Written by Michael Larabel in Graphics Cards on 11 May 2009 at 06:00 AM EDT. Page 2 of 12. 6 Comments.

The Sapphire Radeon HD 4770 512MB graphics card arrived in an appropriately sized cardboard package. On the exterior this Sapphire packaging advertised the various features of this product, like a 40nm manufacturing process, GDDR5 memory, HDMI support, game physics, and ATI CrossFire X.

Included with the PCI Express 2.0 graphics card was a DVI to VGA adapter, a DVI to HDMI adapter, one ATI CrossFire bridge, a 4-pin molex to 6-pin PCI-E power adapter, video output adapter, Sapphire driver installation CD, and a Sapphire graphics card user manual. As bonuses for Windows users, Sapphire also included copies of CyberLink DVD Suite and CyberLink PowerDVD. No drivers or software for Linux users are included any of these CD/DVDs. Below is the Sapphire Radeon HD 4770 graphics card compared to a Radeon HD 4670 and Radeon HD 4830, both of which are other Sapphire products.

While Windows users have these HD4770-supportive Catalyst drivers included with the product, Linux users will need to wait a few days. Catalyst 9.4 is the latest Linux driver available through AMD's web-site, while Catalyst 9.5 will be introduced later this month. The Radeon HD 4770 PCI ID (0x94B3) can be found in the Catalyst 9.4 release, but it will result in an "unsupported hardware" watermark appearing on the screen and there may be a few other rough spots in this early hardware support.
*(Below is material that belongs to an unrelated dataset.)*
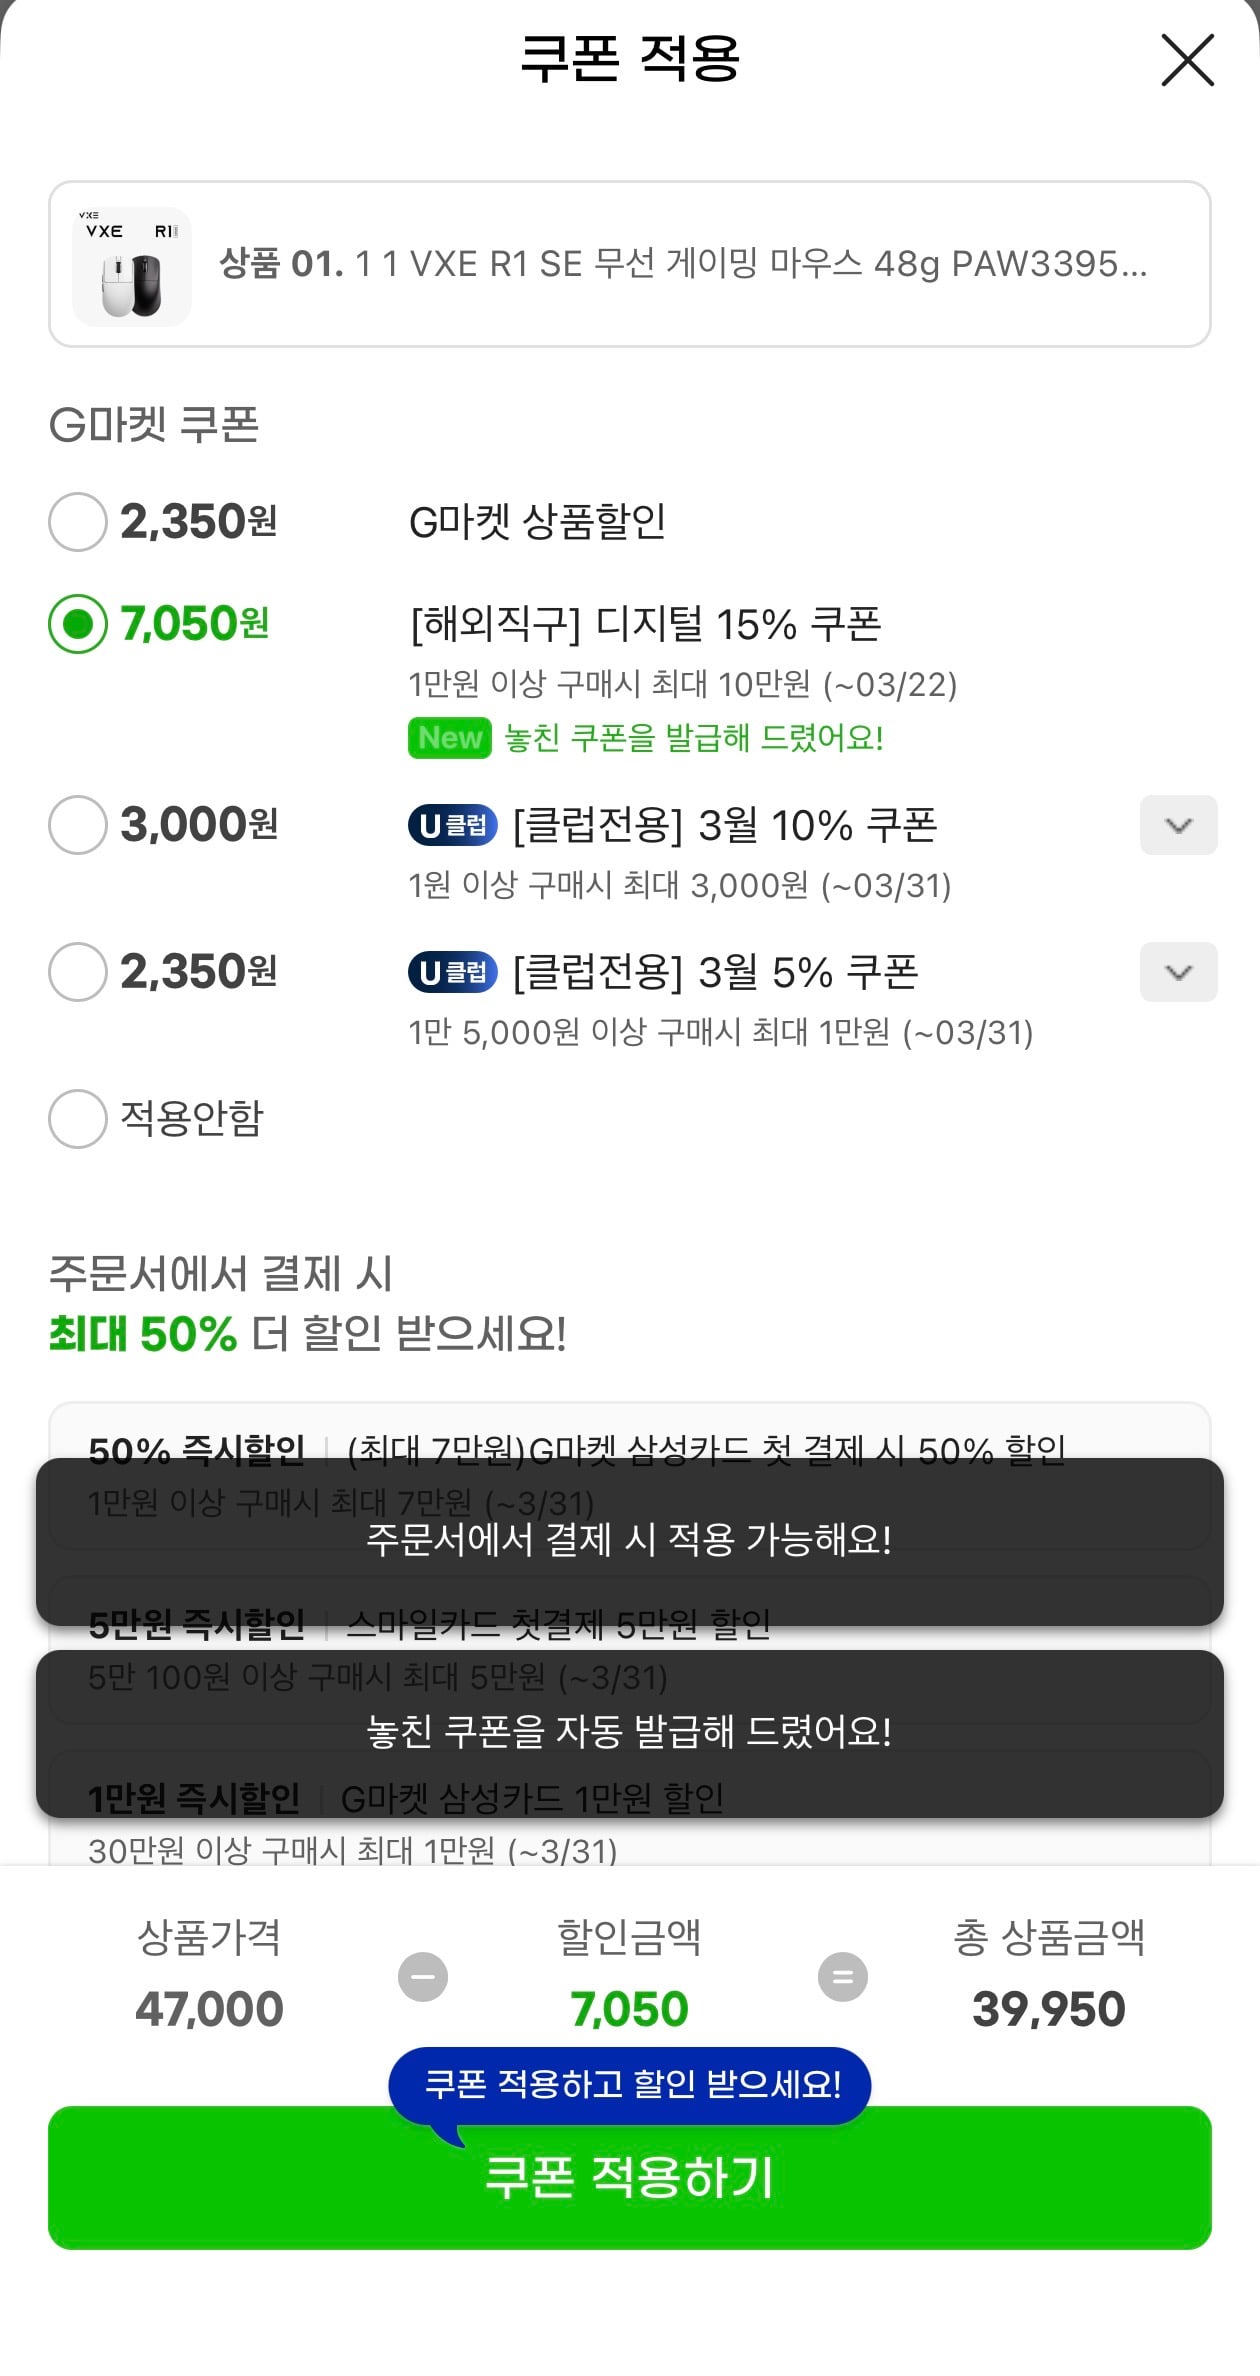The height and width of the screenshot is (2376, 1260).
Task: Tap the green New badge icon
Action: 450,738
This is similar to what we experienced with the Radeon HD 4890 when using Catalyst 9.3. With the introduction of Catalyst 9.5, however, there will be official support for the HD 4770 on both Linux and Windows. For our testing we were using a Catalyst 9.5 Linux press driver and we will have more details on that driver later in this article.